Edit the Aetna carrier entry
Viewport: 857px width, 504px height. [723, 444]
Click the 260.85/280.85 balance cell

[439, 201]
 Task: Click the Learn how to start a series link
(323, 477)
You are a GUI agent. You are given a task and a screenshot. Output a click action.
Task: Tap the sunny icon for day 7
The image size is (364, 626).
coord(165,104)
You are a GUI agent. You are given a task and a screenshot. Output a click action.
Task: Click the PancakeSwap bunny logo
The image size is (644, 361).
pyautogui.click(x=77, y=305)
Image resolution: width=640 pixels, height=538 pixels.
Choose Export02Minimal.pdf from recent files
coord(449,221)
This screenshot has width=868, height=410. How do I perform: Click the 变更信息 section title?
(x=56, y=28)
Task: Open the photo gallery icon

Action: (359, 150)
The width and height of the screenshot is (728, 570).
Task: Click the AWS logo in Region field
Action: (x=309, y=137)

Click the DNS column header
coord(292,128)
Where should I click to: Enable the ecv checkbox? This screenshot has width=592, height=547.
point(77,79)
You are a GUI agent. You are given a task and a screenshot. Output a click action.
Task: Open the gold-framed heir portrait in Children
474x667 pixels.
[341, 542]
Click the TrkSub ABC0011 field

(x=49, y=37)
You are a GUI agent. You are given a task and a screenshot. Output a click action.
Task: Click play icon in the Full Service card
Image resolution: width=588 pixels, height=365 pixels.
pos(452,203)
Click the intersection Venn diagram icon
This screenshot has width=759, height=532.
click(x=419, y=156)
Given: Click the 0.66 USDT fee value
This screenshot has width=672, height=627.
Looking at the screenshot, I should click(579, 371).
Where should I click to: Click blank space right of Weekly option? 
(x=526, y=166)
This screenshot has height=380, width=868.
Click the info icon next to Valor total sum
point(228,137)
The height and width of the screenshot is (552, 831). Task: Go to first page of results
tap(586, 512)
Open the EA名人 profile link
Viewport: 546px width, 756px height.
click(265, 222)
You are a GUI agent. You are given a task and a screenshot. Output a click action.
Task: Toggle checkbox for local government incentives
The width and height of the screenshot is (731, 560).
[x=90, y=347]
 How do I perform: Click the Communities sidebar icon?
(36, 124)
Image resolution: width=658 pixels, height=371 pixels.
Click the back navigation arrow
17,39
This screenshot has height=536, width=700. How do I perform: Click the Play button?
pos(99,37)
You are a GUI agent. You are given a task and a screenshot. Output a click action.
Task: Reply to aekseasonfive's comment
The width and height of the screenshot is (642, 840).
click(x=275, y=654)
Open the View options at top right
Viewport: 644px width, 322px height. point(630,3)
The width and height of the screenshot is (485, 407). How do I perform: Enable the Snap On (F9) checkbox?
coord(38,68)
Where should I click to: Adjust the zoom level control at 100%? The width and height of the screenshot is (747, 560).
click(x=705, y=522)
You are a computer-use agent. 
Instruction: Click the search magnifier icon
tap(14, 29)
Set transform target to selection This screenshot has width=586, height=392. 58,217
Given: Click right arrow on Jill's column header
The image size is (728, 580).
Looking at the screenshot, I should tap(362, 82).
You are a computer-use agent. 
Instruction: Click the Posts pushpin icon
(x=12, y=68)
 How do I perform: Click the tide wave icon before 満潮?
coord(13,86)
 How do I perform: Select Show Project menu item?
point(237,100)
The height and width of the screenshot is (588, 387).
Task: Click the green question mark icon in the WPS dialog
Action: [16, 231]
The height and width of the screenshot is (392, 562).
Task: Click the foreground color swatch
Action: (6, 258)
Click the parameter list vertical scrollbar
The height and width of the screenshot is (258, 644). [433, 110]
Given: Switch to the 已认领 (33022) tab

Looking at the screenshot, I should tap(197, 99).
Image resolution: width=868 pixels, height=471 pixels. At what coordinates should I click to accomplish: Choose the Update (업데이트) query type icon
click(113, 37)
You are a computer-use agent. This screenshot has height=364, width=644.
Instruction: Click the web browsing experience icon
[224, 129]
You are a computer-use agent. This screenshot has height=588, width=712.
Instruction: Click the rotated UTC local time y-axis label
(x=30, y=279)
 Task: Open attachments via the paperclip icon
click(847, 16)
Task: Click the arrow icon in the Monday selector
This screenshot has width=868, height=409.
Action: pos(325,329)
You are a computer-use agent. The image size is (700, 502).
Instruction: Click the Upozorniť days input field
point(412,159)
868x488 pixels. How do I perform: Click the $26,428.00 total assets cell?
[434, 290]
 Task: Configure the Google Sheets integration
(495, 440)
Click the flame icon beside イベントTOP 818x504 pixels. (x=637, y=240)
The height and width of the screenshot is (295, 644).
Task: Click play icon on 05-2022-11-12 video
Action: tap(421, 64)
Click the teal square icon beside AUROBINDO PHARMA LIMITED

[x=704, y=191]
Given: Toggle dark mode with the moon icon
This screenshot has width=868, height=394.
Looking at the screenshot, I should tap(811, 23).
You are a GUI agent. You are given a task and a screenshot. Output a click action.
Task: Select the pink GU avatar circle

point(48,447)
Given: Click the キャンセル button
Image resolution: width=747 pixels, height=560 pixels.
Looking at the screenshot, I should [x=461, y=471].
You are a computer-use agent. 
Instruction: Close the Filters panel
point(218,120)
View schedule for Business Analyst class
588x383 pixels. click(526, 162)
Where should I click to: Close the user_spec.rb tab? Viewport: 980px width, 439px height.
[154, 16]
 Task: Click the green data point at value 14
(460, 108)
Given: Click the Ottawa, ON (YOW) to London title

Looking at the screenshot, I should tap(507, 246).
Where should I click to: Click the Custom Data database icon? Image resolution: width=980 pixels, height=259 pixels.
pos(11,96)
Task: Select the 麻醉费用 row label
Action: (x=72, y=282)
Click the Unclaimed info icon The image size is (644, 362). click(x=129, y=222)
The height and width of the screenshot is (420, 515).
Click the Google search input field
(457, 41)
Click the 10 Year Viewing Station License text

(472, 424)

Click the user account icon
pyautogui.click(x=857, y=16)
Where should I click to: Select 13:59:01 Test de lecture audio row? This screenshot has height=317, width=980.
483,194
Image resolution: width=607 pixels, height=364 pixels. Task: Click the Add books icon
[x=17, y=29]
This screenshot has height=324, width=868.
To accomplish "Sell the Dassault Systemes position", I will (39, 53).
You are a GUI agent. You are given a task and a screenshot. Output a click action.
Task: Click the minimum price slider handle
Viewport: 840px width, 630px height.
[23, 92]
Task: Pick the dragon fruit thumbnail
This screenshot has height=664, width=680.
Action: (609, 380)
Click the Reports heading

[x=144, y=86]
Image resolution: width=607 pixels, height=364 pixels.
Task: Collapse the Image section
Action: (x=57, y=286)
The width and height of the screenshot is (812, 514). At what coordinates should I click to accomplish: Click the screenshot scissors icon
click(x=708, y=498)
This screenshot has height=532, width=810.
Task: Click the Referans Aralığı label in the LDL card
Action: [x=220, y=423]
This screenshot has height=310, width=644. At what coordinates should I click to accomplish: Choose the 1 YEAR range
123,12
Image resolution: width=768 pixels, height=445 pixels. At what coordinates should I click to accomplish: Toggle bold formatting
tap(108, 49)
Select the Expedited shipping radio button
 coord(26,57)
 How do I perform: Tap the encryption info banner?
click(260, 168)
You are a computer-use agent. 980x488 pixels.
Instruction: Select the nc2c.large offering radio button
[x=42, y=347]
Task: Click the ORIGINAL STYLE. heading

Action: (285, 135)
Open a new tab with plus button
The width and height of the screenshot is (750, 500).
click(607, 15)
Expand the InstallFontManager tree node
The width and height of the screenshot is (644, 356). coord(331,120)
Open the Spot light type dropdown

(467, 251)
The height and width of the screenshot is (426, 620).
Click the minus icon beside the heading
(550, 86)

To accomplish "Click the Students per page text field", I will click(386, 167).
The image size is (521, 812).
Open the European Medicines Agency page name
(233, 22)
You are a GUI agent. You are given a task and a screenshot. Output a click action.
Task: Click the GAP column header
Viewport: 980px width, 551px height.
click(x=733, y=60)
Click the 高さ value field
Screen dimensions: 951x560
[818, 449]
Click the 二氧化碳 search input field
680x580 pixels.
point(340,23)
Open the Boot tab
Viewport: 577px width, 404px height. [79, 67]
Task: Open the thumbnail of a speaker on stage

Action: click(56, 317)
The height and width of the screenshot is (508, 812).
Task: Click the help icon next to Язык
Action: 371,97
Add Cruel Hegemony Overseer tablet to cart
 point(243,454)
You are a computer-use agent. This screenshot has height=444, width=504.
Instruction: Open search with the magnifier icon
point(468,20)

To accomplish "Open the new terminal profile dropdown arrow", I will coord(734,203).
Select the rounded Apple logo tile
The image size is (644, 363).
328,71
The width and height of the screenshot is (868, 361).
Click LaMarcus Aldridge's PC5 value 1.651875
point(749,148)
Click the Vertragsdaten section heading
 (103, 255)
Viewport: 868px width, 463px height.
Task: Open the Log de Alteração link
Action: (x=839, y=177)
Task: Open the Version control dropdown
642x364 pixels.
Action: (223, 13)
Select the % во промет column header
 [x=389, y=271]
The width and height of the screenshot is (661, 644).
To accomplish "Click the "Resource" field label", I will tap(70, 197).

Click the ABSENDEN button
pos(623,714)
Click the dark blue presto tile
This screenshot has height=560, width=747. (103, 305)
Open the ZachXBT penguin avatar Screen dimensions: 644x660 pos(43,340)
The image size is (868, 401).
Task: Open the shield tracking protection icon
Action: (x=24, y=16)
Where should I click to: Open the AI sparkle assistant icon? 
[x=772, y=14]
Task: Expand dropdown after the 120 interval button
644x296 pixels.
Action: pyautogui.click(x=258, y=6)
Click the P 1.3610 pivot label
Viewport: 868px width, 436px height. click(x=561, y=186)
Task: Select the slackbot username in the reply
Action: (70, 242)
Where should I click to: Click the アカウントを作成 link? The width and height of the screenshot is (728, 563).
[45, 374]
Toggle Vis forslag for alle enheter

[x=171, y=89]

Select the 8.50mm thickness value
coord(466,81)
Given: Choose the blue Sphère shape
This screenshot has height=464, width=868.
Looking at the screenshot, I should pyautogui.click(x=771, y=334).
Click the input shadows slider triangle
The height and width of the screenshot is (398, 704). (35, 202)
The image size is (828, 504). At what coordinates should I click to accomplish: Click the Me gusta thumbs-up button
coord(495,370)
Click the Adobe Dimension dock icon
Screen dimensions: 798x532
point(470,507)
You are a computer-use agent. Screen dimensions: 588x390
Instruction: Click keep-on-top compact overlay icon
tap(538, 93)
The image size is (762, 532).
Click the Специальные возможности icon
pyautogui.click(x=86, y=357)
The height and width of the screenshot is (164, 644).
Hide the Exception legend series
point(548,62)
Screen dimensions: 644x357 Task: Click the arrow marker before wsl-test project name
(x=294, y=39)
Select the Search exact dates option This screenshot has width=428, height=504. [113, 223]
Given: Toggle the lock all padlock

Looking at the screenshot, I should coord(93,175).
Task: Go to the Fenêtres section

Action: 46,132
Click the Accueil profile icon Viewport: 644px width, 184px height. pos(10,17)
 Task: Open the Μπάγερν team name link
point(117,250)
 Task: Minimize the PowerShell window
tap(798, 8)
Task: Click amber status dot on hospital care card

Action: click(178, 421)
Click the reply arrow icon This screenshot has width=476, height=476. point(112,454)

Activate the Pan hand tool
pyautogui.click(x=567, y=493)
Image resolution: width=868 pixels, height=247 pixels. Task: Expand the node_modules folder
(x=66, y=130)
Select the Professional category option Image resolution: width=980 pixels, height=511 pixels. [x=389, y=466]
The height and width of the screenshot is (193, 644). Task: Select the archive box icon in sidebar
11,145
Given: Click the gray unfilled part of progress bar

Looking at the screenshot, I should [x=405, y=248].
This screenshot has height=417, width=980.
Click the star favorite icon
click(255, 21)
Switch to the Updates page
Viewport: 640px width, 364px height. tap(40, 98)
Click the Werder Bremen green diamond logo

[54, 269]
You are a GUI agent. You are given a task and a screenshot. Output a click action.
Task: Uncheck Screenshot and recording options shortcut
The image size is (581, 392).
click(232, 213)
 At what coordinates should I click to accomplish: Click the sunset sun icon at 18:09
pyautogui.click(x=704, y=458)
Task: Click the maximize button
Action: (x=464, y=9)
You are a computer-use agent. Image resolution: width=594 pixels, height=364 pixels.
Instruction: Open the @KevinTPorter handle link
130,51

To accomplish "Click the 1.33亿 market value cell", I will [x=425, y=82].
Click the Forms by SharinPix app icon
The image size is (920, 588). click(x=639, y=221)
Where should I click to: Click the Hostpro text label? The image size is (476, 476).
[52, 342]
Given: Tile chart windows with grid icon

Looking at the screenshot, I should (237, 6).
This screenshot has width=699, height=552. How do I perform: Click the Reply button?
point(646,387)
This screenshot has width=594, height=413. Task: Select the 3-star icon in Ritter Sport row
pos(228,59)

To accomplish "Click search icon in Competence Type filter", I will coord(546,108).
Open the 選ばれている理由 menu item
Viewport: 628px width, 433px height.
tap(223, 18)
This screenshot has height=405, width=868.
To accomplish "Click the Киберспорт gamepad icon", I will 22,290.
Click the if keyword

_ _ _ _ _

• **What to produce**: In the material above, which lines contain "computer"? Copy each of them.

• **Answer to the exercise**:
You are a computer-use agent. 
You are a computer-use agent. 
You are a computer-use agent. This screenshot has height=364, width=644.
You are a computer-use agent. This screenshot has height=588, width=712.
You are a computer-use agent. The image size is (700, 502).
You are a computer-use agent. 
You are a computer-use agent. 980x488 pixels.
You are a computer-use agent. This screenshot has height=444, width=504.
You are a computer-use agent. Screen dimensions: 588x390
You are a computer-use agent. Image resolution: width=594 pixels, height=364 pixels.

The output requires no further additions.